Mark S. Rea, Professor of Architecture and Cognitive Sciences at the Lighting Research Center (LRC) at Rensselaer Polytechnic Institute, has agreed to chair a task group with Underwriters Laboratories Inc. (UL) working to develop a recommended practice for the specification, measurement and application of lighting to support circadian entrainment of individuals in daytime work environments.
The task group will produce a set of practical recommendations and methods, grounded in science, that can be broadly implemented by addressing how to specify lighting for daytime applications, how to accurately measure circadian light, and how specification can be achieved, not only through the use of ceiling fixtures, but also by windows, skylights, luminous panels, and plug-in lighting.
The members of the task group are:
- Chris Brown, CEO of Nextgen Lighting and Former CEO of Wiedenbach Brown
- J. Thomas Chapin, Vice President Corporate Research at Underwriters Laboratories Inc.
- Lei Deng, New Technology Manager and Digital Thread Leader at Current, powered by GE
- Mariana Figueiro, LRC Director and Professor, Rensselaer Polytechnic Institute
- Alan Lewis, Consultant in Physiological Optics and Former President of the New England College of Optometry
- Ignacio Provencio, Professor of Biology at the University of Virginia, who discovered the photopigment melanopsin
- Govi Rao, President and CEO at Noveda Technologies
- Christopher Steele, Deputy Director of the Military Operational Medicine Research Program at the U.S. Army Medical Research and Materiel Command
- Bryan Steverson, Program Advisor at the U.S. General Services Administration’s Office of Federal High-Performance Buildings
- Amy Walker, Standards Project Manager at Underwriters Laboratories Inc.
- Edward Yandek, Lighting Consultant, who has led efforts to establish numerous high-profile standards such as Lighting EMC and EMI requirements for FCC Part 18 and ICES-005
The task group will seek input from design professionals, manufacturers, facility owners and scientists, review proposals being considered, vote on the technical merits of each recommendation and draft the recommended practice.
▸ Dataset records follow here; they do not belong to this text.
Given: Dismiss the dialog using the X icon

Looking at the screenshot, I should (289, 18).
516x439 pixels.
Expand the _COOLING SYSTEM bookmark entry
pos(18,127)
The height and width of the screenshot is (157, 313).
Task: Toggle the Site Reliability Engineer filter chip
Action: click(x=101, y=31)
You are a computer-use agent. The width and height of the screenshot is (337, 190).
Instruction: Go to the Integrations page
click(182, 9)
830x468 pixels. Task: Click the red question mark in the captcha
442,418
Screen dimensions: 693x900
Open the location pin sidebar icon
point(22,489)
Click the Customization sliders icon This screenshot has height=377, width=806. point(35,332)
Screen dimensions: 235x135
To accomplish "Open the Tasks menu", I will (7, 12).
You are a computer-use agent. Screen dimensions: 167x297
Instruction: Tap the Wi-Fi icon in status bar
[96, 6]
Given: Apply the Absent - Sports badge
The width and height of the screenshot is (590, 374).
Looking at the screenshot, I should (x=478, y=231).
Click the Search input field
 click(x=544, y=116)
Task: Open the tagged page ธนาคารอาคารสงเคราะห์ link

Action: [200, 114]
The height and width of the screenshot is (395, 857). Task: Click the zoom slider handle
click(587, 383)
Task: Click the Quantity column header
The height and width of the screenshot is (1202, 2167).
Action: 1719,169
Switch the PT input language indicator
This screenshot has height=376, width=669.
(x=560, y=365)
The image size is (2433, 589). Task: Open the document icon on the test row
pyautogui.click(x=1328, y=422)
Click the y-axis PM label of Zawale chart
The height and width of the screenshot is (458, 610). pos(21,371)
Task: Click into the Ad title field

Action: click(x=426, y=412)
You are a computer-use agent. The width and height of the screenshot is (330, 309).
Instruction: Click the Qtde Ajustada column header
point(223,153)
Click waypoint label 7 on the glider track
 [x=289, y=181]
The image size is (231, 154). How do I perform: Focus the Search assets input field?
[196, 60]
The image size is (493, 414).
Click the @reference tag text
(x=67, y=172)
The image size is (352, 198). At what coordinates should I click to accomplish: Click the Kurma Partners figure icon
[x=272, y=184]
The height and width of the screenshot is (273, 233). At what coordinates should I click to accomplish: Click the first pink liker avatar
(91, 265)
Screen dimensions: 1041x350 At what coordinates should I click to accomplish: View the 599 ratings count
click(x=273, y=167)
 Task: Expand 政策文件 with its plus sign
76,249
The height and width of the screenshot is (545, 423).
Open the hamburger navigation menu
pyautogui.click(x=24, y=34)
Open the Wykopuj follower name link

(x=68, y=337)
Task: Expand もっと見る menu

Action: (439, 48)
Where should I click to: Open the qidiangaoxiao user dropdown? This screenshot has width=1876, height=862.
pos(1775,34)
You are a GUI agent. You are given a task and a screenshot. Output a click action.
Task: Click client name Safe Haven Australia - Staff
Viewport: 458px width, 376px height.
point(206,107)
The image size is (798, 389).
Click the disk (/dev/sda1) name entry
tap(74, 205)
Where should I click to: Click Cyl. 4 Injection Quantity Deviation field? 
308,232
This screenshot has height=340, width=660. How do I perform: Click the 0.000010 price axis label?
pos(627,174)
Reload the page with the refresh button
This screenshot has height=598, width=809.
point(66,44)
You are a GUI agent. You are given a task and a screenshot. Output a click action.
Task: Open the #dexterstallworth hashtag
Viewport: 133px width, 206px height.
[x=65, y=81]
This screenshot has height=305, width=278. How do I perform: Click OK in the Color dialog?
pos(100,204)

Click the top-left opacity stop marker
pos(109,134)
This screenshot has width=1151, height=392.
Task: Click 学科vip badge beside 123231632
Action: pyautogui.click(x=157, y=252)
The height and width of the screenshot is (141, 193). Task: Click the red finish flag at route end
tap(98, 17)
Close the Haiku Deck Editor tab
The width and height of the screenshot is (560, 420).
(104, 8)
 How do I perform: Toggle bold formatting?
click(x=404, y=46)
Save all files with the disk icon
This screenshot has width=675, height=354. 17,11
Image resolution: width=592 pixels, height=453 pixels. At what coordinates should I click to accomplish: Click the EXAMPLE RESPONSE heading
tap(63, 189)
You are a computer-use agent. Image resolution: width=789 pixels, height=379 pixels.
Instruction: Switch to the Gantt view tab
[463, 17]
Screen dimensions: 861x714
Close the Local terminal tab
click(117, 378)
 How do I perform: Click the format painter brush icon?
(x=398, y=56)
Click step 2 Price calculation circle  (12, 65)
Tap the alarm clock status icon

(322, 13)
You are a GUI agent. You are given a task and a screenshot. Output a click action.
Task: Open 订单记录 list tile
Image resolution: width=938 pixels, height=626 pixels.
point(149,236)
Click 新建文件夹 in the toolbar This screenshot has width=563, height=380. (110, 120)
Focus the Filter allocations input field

The target date for publication of the recommended practice is May 2019.
“It is truly exciting to be part of this groundbreaking work on developing guidelines that can be used across the value chain, from designers and specifiers, to manufacturers and installers,” said task group member Govi Rao. “It will be a significant benefit to the user community to have a demystified and simple framework guiding the diverse approaches worldwide in the delivery of light, driven by rapid technological innovation.”
“Our goal is to investigate all aspects of the recommendations to ensure that the science is correct, to confirm that the methods of implementation can be accurately yet broadly applied, and to inspire a positive change in lighting practice,” said Dr. Rea. “Lighting isn’t just for vision anymore. It’s high time we had a valid, agreed-upon metric and some basic guidelines so that healthy lighting can be effectively delivered to benefit society.”